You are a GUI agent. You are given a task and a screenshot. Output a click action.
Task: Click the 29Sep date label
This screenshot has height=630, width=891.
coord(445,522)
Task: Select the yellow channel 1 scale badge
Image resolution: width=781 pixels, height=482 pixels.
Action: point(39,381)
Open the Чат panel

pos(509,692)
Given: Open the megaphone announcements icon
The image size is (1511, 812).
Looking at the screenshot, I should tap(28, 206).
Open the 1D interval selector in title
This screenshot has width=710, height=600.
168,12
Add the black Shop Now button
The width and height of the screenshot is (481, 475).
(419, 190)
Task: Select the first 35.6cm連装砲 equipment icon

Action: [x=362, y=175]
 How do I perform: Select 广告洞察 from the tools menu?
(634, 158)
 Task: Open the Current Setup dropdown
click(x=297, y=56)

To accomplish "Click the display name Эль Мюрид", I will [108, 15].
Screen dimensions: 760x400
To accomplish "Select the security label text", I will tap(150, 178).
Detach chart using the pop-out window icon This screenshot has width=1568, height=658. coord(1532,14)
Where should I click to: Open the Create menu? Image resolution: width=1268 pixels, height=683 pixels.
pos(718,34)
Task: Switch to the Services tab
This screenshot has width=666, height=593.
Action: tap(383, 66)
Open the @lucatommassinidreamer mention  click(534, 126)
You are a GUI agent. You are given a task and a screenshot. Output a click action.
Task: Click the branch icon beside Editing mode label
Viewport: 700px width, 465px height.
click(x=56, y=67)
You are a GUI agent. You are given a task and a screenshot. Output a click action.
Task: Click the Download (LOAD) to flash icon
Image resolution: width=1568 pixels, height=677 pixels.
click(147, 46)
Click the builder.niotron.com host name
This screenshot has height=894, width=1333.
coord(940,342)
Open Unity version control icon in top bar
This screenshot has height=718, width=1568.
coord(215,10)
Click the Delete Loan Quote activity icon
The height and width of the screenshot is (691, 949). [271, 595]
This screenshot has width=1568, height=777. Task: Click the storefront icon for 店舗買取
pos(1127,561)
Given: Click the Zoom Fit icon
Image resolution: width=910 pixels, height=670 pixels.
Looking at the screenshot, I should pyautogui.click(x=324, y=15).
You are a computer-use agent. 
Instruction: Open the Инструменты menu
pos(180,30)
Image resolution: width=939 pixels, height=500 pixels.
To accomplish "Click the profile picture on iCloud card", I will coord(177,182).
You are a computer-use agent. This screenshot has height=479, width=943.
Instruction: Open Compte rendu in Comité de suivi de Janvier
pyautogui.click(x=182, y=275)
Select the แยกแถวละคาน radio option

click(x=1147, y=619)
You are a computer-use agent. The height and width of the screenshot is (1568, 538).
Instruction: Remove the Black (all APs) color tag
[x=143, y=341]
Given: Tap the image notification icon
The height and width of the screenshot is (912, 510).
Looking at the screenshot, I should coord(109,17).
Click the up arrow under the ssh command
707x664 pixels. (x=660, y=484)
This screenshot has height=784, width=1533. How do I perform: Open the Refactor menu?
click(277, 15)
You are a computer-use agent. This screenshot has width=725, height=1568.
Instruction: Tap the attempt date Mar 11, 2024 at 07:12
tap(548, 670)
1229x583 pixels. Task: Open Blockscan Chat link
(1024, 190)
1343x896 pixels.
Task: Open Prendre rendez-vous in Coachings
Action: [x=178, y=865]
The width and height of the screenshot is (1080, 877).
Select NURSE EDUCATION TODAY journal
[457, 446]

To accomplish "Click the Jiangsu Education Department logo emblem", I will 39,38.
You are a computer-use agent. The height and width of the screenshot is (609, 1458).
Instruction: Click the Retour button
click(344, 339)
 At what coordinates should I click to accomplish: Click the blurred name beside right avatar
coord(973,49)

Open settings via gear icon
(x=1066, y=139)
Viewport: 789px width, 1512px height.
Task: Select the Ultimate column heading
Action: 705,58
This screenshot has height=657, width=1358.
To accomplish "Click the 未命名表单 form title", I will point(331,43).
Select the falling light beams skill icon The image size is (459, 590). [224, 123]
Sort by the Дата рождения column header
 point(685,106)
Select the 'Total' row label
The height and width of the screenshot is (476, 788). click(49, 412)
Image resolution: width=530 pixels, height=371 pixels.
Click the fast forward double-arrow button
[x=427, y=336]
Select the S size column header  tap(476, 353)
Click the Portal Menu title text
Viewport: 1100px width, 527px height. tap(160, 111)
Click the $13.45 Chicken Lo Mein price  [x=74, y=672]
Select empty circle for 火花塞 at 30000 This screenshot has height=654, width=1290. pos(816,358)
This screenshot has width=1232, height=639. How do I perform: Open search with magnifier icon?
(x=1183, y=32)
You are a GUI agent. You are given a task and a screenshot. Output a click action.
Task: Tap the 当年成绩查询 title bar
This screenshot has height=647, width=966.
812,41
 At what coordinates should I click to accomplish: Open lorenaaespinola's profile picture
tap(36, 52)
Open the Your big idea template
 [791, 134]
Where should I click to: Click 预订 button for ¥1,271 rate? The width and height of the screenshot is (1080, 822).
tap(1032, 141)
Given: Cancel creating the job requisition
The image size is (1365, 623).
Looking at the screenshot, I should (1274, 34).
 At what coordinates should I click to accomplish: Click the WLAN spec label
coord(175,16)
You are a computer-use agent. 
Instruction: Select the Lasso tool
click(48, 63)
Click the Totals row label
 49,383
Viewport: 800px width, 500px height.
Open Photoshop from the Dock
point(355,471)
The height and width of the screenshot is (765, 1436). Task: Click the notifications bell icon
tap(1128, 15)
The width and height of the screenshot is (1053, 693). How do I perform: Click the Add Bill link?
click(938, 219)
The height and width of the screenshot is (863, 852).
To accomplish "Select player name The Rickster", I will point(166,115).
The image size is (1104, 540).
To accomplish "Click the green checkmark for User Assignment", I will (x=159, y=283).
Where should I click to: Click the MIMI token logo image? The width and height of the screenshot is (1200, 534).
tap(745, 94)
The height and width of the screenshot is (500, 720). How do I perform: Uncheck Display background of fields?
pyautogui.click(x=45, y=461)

--------------------------------------------------

_Try it_
If the string "will" is in a line of the entries, pick that line out.

_Response_
To accomplish "Click the display name Эль Мюрид", I will [108, 15].
To accomplish "Select the security label text", I will tap(150, 178).
To accomplish "Click the profile picture on iCloud card", I will coord(177,182).
To accomplish "Click the Jiangsu Education Department logo emblem", I will 39,38.
To accomplish "Click the 未命名表单 form title", I will point(331,43).
To accomplish "Select player name The Rickster", I will point(166,115).
To accomplish "Click the green checkmark for User Assignment", I will (x=159, y=283).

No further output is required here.